(Records for processing)
----
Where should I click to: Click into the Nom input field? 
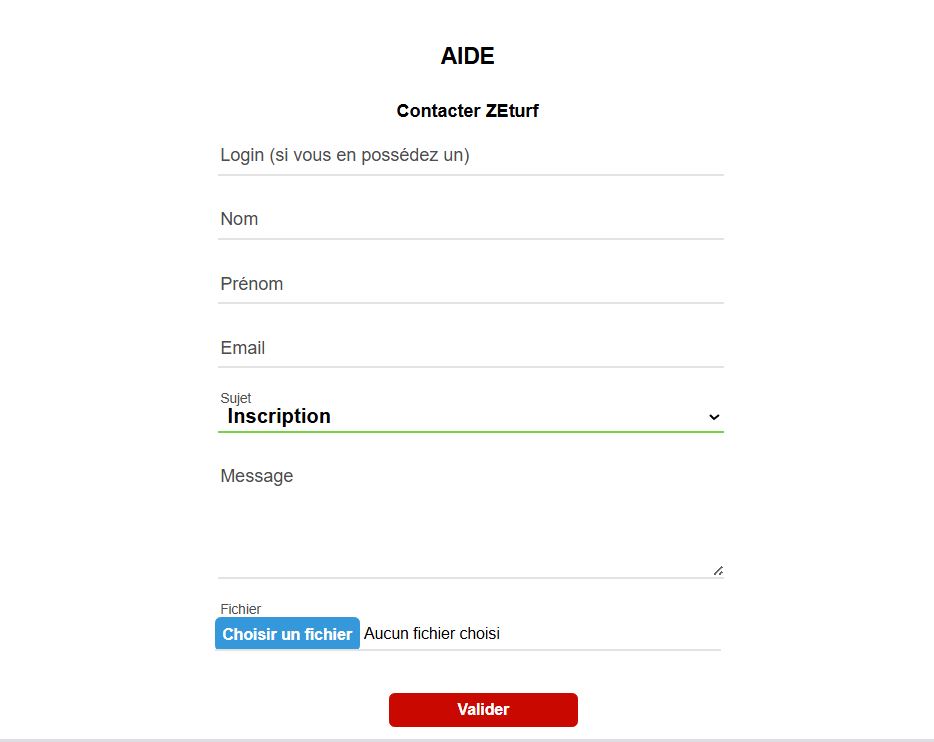(471, 219)
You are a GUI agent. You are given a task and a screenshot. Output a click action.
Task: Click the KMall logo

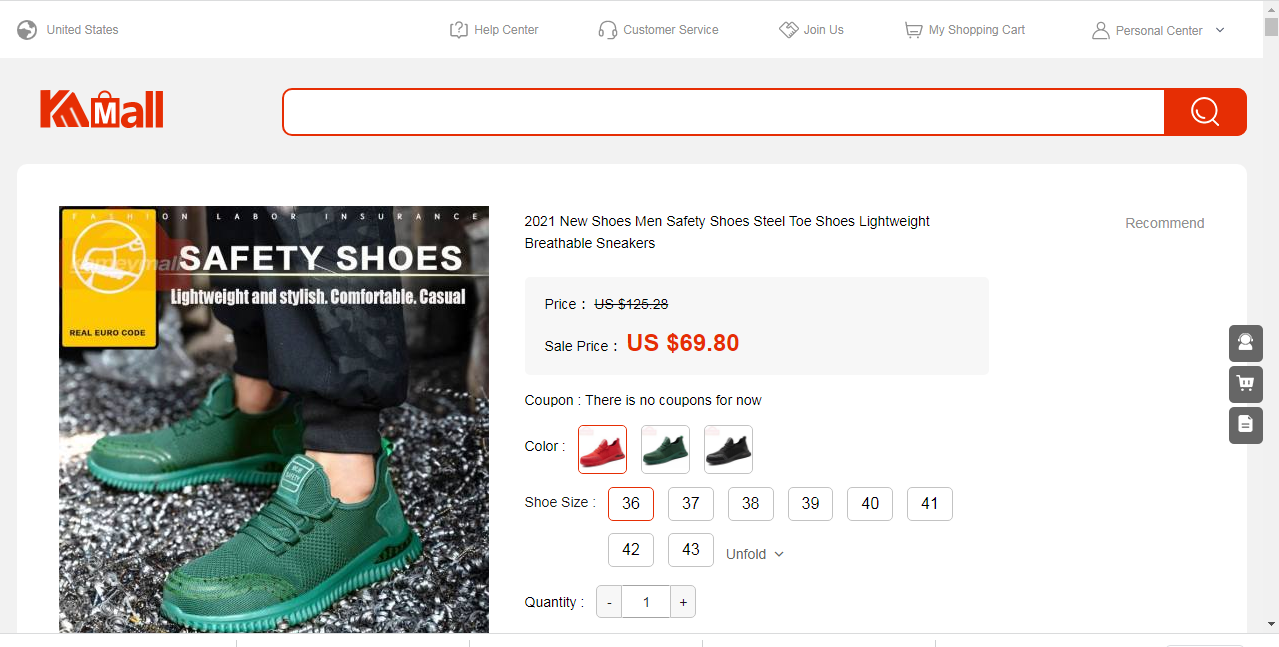tap(102, 110)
----
Everything in the listing must be restated word for word, except for the pictures.

Where should I click to: Click into the Nom input field? 
(471, 219)
You are a GUI agent. You are given a task and a screenshot. Output a click action.
Task: Click the KMall logo

tap(102, 110)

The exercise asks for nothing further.